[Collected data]
=====

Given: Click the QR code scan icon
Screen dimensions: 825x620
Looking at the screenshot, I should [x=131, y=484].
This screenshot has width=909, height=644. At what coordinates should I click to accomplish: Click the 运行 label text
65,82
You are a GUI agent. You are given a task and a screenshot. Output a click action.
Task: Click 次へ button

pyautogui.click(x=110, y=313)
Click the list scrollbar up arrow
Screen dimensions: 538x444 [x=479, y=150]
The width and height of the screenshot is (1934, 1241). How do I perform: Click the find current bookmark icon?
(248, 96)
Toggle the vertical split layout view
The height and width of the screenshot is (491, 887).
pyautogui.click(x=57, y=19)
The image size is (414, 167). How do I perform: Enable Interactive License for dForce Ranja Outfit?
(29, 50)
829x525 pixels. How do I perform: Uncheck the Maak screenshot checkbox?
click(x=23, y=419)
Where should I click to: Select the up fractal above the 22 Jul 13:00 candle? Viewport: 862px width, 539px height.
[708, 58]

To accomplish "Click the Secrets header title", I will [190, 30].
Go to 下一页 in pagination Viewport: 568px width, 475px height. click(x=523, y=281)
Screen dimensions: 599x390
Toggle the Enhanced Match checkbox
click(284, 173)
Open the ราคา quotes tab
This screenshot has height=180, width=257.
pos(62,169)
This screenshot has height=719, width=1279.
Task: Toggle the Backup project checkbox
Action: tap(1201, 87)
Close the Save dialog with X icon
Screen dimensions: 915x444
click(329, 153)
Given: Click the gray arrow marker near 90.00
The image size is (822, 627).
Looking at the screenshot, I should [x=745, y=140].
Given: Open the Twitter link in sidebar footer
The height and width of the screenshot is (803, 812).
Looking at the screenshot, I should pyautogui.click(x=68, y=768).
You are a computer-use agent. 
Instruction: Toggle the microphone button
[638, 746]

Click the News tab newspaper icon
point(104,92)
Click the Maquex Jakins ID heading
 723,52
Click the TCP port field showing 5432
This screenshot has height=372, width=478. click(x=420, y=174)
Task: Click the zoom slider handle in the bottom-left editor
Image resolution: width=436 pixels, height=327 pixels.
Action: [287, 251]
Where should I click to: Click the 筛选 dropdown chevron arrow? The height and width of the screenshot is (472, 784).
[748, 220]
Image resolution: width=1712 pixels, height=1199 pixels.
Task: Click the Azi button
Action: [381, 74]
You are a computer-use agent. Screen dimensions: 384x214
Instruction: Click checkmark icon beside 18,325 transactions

=====

- _Task item_: Make sure that every entry above is copied out exactly as it stands.

- _Solution for this problem_:
Given: Click the QR code scan icon
Screen dimensions: 825x620
Looking at the screenshot, I should [x=131, y=484].
This screenshot has width=909, height=644. At what coordinates should I click to accomplish: Click the 运行 label text
65,82
You are a GUI agent. You are given a task and a screenshot. Output a click action.
Task: Click 次へ button

pyautogui.click(x=110, y=313)
Click the list scrollbar up arrow
Screen dimensions: 538x444 [x=479, y=150]
The width and height of the screenshot is (1934, 1241). How do I perform: Click the find current bookmark icon?
(248, 96)
Toggle the vertical split layout view
The height and width of the screenshot is (491, 887).
pyautogui.click(x=57, y=19)
The image size is (414, 167). How do I perform: Enable Interactive License for dForce Ranja Outfit?
(29, 50)
829x525 pixels. How do I perform: Uncheck the Maak screenshot checkbox?
click(x=23, y=419)
Where should I click to: Select the up fractal above the 22 Jul 13:00 candle? Viewport: 862px width, 539px height.
[708, 58]

To accomplish "Click the Secrets header title", I will [190, 30].
Go to 下一页 in pagination Viewport: 568px width, 475px height. click(x=523, y=281)
Screen dimensions: 599x390
Toggle the Enhanced Match checkbox
click(284, 173)
Open the ราคา quotes tab
This screenshot has height=180, width=257.
pos(62,169)
This screenshot has height=719, width=1279.
Task: Toggle the Backup project checkbox
Action: tap(1201, 87)
Close the Save dialog with X icon
Screen dimensions: 915x444
click(329, 153)
Given: Click the gray arrow marker near 90.00
The image size is (822, 627).
Looking at the screenshot, I should [x=745, y=140].
Given: Open the Twitter link in sidebar footer
The height and width of the screenshot is (803, 812).
Looking at the screenshot, I should pyautogui.click(x=68, y=768).
You are a computer-use agent. 
Instruction: Toggle the microphone button
[638, 746]

Click the News tab newspaper icon
point(104,92)
Click the Maquex Jakins ID heading
 723,52
Click the TCP port field showing 5432
This screenshot has height=372, width=478. click(x=420, y=174)
Task: Click the zoom slider handle in the bottom-left editor
Image resolution: width=436 pixels, height=327 pixels.
Action: [287, 251]
Where should I click to: Click the 筛选 dropdown chevron arrow? The height and width of the screenshot is (472, 784).
[748, 220]
Image resolution: width=1712 pixels, height=1199 pixels.
Task: Click the Azi button
Action: [381, 74]
You are a computer-use agent. Screen dimensions: 384x214
Instruction: Click checkmark icon beside 18,325 transactions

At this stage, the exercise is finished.